(Stored items)
------------------------
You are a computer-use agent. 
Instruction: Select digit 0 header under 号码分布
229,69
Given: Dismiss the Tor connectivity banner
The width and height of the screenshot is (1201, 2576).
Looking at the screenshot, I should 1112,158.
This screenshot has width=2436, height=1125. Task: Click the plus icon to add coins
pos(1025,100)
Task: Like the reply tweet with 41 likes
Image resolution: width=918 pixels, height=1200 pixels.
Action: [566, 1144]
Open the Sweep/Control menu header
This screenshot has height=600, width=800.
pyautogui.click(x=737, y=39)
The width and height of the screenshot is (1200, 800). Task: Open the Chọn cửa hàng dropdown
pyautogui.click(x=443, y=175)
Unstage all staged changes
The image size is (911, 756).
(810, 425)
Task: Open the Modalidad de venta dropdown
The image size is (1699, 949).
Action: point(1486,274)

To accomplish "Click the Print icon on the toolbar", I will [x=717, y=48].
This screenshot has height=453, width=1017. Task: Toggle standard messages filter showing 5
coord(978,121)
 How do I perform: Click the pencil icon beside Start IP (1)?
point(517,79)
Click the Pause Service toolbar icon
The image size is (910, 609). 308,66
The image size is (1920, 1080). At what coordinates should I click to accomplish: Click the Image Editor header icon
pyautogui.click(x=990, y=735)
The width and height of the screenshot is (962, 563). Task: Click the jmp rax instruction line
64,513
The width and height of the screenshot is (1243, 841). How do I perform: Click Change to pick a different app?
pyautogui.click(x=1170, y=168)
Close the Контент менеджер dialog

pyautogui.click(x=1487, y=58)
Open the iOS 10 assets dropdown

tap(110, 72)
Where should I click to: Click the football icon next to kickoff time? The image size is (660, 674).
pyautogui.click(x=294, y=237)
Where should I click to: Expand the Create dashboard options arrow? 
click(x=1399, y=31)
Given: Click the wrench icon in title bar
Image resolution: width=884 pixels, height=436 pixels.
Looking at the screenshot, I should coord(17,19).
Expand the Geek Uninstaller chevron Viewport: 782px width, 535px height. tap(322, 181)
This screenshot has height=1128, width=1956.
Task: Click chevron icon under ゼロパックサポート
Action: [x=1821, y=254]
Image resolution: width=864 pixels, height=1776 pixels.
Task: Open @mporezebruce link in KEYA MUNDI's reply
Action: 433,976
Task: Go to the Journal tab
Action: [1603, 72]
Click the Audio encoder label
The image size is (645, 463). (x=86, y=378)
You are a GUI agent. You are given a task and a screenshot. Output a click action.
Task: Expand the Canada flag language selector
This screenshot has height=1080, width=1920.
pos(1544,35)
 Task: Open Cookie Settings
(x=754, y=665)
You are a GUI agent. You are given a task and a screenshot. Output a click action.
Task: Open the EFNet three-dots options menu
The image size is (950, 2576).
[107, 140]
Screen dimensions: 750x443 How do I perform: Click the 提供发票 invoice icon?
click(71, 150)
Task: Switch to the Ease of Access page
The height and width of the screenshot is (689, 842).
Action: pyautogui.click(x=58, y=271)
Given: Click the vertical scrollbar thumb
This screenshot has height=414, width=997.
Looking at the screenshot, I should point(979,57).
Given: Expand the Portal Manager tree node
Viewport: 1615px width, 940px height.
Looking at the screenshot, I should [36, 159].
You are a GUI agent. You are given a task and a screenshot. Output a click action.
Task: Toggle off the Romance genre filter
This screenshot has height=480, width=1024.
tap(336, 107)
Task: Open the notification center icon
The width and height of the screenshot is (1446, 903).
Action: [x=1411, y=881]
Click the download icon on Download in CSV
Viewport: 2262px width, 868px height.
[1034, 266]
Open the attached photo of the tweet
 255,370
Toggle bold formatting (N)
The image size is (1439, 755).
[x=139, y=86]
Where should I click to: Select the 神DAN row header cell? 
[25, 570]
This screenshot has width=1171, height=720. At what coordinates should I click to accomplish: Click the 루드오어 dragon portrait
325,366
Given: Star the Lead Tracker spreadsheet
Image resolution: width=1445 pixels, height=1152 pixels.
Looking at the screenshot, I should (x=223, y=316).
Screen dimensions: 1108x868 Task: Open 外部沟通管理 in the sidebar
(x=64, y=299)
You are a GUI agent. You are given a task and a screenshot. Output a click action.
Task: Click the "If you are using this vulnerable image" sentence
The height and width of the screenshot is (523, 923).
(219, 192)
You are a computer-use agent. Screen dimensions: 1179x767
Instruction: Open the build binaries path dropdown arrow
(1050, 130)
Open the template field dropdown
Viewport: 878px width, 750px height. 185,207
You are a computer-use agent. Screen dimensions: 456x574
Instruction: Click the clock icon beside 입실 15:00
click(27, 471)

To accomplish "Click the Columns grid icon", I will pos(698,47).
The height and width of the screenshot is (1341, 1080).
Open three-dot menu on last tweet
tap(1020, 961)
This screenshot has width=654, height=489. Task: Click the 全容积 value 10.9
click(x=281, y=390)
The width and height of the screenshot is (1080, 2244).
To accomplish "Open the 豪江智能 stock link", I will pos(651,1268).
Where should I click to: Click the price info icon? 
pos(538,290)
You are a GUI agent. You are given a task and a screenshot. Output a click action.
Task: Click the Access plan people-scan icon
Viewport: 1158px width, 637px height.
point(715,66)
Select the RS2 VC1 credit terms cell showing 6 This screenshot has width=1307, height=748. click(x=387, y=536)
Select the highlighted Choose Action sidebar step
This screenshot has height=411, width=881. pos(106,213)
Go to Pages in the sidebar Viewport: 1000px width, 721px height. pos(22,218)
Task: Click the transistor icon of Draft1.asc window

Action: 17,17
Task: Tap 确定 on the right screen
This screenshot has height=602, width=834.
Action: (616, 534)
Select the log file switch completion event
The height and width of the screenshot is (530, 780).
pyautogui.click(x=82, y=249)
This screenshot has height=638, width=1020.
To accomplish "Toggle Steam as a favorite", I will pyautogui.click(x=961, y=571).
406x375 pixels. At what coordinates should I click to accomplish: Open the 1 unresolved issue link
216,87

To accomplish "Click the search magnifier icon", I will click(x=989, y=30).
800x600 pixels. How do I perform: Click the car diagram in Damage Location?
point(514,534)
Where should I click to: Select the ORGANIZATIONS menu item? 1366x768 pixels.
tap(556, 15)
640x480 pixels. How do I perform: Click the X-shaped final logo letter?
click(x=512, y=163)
------------------------
Exercise directions =>
In the records above, the lines containing the string "Access" should be counted; give only the total.

Task result =>
2